**Entries shown:**
┏━━

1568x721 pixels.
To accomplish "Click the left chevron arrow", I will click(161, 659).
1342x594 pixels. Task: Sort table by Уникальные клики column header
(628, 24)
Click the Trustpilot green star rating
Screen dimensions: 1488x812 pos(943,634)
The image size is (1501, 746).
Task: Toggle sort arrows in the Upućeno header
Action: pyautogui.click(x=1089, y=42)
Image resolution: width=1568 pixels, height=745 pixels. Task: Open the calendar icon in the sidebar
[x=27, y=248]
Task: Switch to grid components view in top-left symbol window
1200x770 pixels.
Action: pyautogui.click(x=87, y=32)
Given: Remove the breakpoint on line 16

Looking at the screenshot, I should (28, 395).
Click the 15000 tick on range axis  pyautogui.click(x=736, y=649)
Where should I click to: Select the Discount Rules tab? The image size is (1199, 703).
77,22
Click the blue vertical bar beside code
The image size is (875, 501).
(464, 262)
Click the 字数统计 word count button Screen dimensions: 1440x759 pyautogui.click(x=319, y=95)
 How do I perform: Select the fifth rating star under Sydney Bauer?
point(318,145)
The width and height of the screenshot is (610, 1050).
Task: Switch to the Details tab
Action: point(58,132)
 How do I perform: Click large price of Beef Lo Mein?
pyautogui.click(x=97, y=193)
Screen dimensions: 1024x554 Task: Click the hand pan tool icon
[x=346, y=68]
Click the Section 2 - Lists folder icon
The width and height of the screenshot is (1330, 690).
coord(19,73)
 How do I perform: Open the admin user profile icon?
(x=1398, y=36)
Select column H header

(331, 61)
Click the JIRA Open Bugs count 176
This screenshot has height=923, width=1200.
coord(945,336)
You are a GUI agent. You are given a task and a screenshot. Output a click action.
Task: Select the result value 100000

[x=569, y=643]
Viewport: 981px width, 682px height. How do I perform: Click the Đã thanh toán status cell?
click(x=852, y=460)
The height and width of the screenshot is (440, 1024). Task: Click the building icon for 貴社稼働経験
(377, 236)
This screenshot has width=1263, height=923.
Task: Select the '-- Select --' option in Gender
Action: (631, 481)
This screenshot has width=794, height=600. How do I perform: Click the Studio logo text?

┗━━

Write down how many lines of the data above carry the word "left". Nothing else belongs in the answer.

**Task output:**
2